- **Text**
• • • • • • •

As to the first assigned error, the accused asserts that the conduct of his daughters, Chanda and Cynthia, after the alleged first sexual abuse casts doubt on their credibility. It is hard to believe that if Chanda were indeed raped by him when she was only nine years old and repeatedly thereafter, she would report the abuses only when she was seventeen years old. Several remedies were available to her and she had relatives who could extend their help. 20

He also contends that the testimony of Cynthia is not convincing; it was contrary to human experience and conduct for her to simply close her eyes and cover her face with a blanket upon witnessing the rape of her younger sister by their own father instead of helping Chanda. If she was afraid of her father at that time, she could have convinced Chanda to temporarily leave their house and seek shelter with her relatives. It was also unnatural for her to abandon Chanda when, as she claims, she fully knew the bestial tendencies of her father. 21 As to his wife, Ofelia, he attributes to her an ulterior motive when she consented to the filing of the charges against him. Except for the souring of their relationship which ended in their separation, he finds no possible explanation why Ofelia believed Chanda's report on the 12 February 1991 incident when she, Ofelia, refused to heed Chanda and Cynthia's report concerning the 26 November 1983 incident.

Anent the second assigned error, he contends that he could not be validly convicted of rape in Criminal Case No. Q-91-18466 under a complaint for attempted rape only. He cites the rule that when the offense proved is more serious than that charged, the accused can only be convicted of the offense charged.

• • • • • • •

(Pixel coordinate grounding data)

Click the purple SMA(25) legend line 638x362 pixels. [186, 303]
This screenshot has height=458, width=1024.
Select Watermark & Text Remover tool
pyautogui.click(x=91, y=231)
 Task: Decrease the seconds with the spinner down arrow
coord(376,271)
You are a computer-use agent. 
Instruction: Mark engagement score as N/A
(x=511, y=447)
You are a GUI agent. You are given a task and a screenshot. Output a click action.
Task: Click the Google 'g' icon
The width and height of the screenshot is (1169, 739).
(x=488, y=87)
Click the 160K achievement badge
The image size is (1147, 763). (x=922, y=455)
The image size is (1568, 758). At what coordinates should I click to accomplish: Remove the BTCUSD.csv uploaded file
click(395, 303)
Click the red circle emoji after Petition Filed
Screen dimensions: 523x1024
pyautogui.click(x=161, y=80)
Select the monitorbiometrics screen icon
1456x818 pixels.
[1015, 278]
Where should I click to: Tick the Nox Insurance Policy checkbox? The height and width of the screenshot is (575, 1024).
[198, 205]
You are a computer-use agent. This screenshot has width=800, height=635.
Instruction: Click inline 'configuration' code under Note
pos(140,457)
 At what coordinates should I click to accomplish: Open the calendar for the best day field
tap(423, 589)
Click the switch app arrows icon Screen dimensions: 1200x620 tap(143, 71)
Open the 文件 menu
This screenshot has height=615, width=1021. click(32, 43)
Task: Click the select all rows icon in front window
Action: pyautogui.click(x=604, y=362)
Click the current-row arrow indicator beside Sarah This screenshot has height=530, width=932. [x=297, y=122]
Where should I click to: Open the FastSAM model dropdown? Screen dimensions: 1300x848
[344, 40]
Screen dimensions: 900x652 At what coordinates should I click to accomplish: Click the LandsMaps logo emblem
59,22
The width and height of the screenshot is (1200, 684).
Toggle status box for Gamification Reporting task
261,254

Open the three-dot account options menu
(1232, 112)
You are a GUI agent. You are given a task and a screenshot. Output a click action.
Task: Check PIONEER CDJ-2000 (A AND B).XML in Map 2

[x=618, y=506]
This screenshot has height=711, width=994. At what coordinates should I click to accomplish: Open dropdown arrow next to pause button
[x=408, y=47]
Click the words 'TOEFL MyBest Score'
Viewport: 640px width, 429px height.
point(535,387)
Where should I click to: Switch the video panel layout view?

• • • • • • •

- **What needs to be done**
Pick up the text on the accused's appeal of his rape convictions after its final sentence and write the next passage.

- **Task response**
The appellee, through the Office of the Solicitor General, prays that the judgment of conviction in Criminal Case No. Q-91-18465 be affirmed in toto. However, it submits that the accused can be convicted only of attempted rape in Criminal Case No. Q-91-18466. The appellee argues that the trial court correctly gave credence to the testimony of Chanda as it is "positive, straightforward and clearly revelatory only of the truth of the facts she experienced, without any dubious motive shown why she would bear false witness against appellant." 22 The reaction which the accused expected of Chanda after the first rape and which she did not so manifest does not necessarily lead to a conclusion that she fabricated her story. As Chanda's father, he exercised absolute authority and moral influence over her. Moreover, at the tender age of nine, she was totally helpless and defenseless. And regarding the imputed motive of Chanda's mother, the same is too trivial to prompt her to falsely charged him with a grave crime.

The first and third assigned errors raise a question of fact which hinges on the credibility of the prosecution witnesses. The second involves a question of law.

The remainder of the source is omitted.